Oscar Wilde, narrador
Tenía 46 años en el momento de su publicación seriada en un periódico norteamericano. Y un año más cuando aparece en Londres, ya encuadernado. A partir de ese momento El retrato de Dorian Gray se convierte en un territorio mítico, en una sombra que se desliza por la vida cotidiana como mito de Fausto, Jekill y Hyde, o -salvando las distancias- como las figuras del Quijote y Sancho. El retrato es parte de la memoria metafórica de la sociedad occidental. Y se encierra en ella una premonición del ocaso de Wilde, su reflejo antes de que el cuerpo y la sombra se unieran para siempre en su decadencia parisina, expulsado del mundo, alejado de él. Entendiendo el mundo como la sociedad que lo había encumbrado para luego arrojarlo a las tinieblas. Imaginemos a Wilde en París. Obeso, con la papada de una tortuga hidropésica y las manos cargadas de unas sortijas que subrayan el desdén. Aquel dandi fascinado por la novela A rébours de Huysmans -de cuya lectura nacería Dorian Gray- ya no posa ante un diván ni le sonríen las damiselas victorianas en los palcos del teatro.
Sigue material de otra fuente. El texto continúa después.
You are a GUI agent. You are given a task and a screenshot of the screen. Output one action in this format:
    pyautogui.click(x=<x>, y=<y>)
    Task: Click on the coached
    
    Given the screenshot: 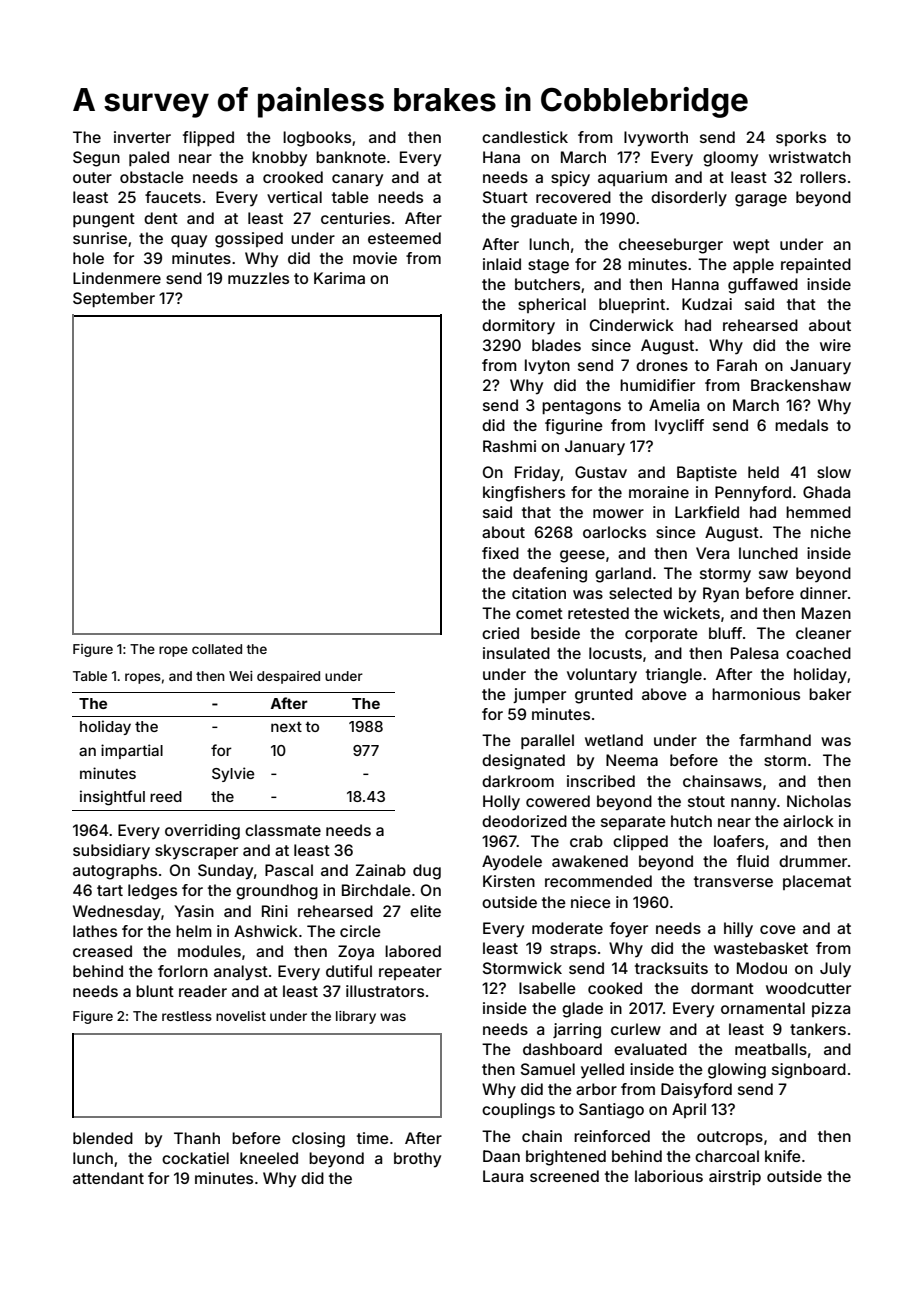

Todos le han abandonado. Las paradojas del azar le harán morir en un hotel de Las Bellas Artes. Aunque su retrato llevara años apuñalado, la decadencia continuaba. Por eso la decrepitud fue lenta, dolorosa y solitaria como la de un animal enfermo alejado de la manada.
Dudo mucho que en el momento de escribir Dorian Gray, Oscar Wilde supiera que estaba escribiendo los fragmentos de su propia vida. Entonces eran impensables. La pasión turbulenta por la belleza, el placer y la juventud -que se iba a encarnar por Bosie, a quien conoció el mismo año de la aparición de la novela-, el vicio de amar la vida en el límite y su incursión por la depravación bajo pretextos estetizantes -que culminaría en la novela en el asesinato- van dejando sus huellas en la pintura de Gray, que acaba apuñalada por el retratado al no soportar en el lienzo las huellas que su vida dejaba en el retrato y soslayaba en él. La suprema ficción de la vida acaba derrotando a la ficción de laboratorio mágico, porque el arte no basta para transfigurar la realidad, por mucho que sitúe la moral en un borroso estadio fronterizo. la transposición es fácil, pero no por ello menos exacta. Cuando pienso en los días finales de Wilde en París y le veo mirándose en el espejo de L'Hotel, pienso en Dorian Gray y sé que su pintor no fue Wilde, sino que la autoría de aquellos trazos de su rostro corresponde a la mano de la misma sociedad que lo glorificó para luego arrasarlo. Ella fue, sin duda, Dorian Gray. Y no pudo soportarlo.